→ Part of a data file:
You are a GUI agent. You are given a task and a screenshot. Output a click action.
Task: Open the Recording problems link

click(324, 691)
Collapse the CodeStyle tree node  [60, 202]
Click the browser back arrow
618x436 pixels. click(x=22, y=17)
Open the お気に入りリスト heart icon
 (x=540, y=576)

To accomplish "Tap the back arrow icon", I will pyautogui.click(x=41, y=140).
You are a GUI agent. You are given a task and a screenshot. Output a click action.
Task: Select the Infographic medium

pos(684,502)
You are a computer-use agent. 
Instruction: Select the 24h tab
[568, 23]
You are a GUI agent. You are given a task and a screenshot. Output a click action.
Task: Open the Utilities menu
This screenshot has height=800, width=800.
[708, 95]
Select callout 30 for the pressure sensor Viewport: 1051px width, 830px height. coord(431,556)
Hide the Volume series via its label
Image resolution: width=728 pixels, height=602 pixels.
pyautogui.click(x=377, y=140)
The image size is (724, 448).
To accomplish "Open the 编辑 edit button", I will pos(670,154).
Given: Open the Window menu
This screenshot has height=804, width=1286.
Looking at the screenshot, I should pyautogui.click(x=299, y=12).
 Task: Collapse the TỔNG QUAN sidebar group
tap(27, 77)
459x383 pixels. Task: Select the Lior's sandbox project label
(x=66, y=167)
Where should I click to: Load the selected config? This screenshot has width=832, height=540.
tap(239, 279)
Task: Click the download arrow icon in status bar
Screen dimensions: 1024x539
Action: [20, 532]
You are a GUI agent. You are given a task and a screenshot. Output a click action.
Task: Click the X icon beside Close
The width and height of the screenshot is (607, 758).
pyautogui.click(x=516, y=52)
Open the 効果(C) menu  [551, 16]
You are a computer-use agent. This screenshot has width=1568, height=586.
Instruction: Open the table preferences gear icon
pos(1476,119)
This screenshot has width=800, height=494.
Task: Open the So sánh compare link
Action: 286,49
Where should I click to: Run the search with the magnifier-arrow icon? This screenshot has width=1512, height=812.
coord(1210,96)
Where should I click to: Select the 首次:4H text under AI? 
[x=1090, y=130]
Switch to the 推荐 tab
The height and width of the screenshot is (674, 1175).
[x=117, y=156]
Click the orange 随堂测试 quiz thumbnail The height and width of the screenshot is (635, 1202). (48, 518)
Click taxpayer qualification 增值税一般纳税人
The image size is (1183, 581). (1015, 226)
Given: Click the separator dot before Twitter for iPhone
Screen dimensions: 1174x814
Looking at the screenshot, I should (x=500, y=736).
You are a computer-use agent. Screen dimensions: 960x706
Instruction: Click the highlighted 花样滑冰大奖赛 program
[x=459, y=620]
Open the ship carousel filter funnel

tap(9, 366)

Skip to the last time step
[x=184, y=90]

→ Objective:
Rewrite all of the records above, putting "screen-control agent" wherever "GUI agent" appears and leaving the rest untouched.

→ Solution for this problem:
You are a screen-control agent. You are given a task and a screenshot. Output a click action.
Task: Open the Recording problems link

click(324, 691)
Collapse the CodeStyle tree node  [60, 202]
Click the browser back arrow
618x436 pixels. click(x=22, y=17)
Open the お気に入りリスト heart icon
 (x=540, y=576)

To accomplish "Tap the back arrow icon", I will pyautogui.click(x=41, y=140).
You are a screen-control agent. You are given a task and a screenshot. Output a click action.
Task: Select the Infographic medium

pos(684,502)
You are a computer-use agent. 
Instruction: Select the 24h tab
[568, 23]
You are a screen-control agent. You are given a task and a screenshot. Output a click action.
Task: Open the Utilities menu
This screenshot has height=800, width=800.
[708, 95]
Select callout 30 for the pressure sensor Viewport: 1051px width, 830px height. coord(431,556)
Hide the Volume series via its label
Image resolution: width=728 pixels, height=602 pixels.
pyautogui.click(x=377, y=140)
The image size is (724, 448).
To accomplish "Open the 编辑 edit button", I will pos(670,154).
Given: Open the Window menu
This screenshot has height=804, width=1286.
Looking at the screenshot, I should pyautogui.click(x=299, y=12).
 Task: Collapse the TỔNG QUAN sidebar group
tap(27, 77)
459x383 pixels. Task: Select the Lior's sandbox project label
(x=66, y=167)
Where should I click to: Load the selected config? This screenshot has width=832, height=540.
tap(239, 279)
Task: Click the download arrow icon in status bar
Screen dimensions: 1024x539
Action: [20, 532]
You are a screen-control agent. You are given a task and a screenshot. Output a click action.
Task: Click the X icon beside Close
The width and height of the screenshot is (607, 758).
pyautogui.click(x=516, y=52)
Open the 効果(C) menu  [551, 16]
You are a computer-use agent. This screenshot has width=1568, height=586.
Instruction: Open the table preferences gear icon
pos(1476,119)
This screenshot has width=800, height=494.
Task: Open the So sánh compare link
Action: 286,49
Where should I click to: Run the search with the magnifier-arrow icon? This screenshot has width=1512, height=812.
coord(1210,96)
Where should I click to: Select the 首次:4H text under AI? 
[x=1090, y=130]
Switch to the 推荐 tab
The height and width of the screenshot is (674, 1175).
[x=117, y=156]
Click the orange 随堂测试 quiz thumbnail The height and width of the screenshot is (635, 1202). (48, 518)
Click taxpayer qualification 增值税一般纳税人
The image size is (1183, 581). (1015, 226)
Given: Click the separator dot before Twitter for iPhone
Screen dimensions: 1174x814
Looking at the screenshot, I should (x=500, y=736).
You are a computer-use agent. Screen dimensions: 960x706
Instruction: Click the highlighted 花样滑冰大奖赛 program
[x=459, y=620]
Open the ship carousel filter funnel

tap(9, 366)

Skip to the last time step
[x=184, y=90]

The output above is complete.